-- Collected data --

==*==

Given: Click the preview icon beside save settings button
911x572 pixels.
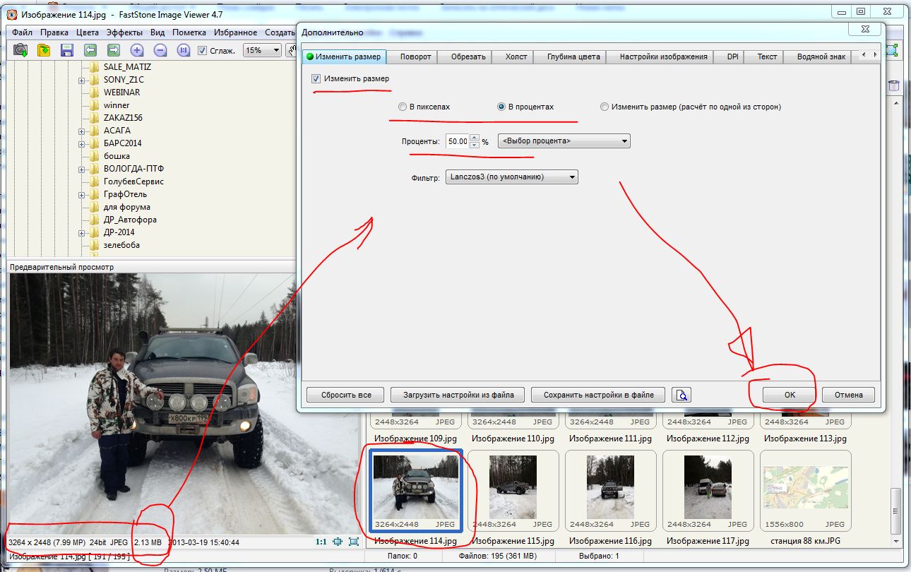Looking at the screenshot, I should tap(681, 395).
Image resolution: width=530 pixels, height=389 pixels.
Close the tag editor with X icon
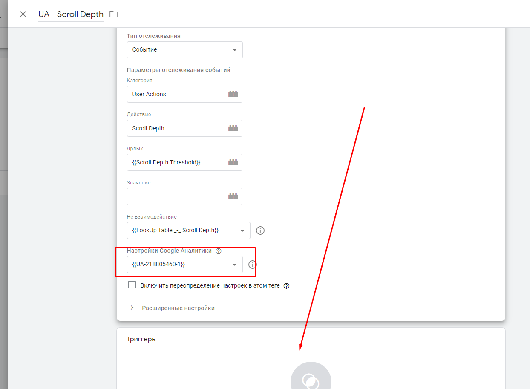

==*==

-- Aim of the task --
Return all the data above as written, leaving out only the pictures.

-- Exercise output --
Given: Click the preview icon beside save settings button
911x572 pixels.
Looking at the screenshot, I should tap(681, 395).
Image resolution: width=530 pixels, height=389 pixels.
Close the tag editor with X icon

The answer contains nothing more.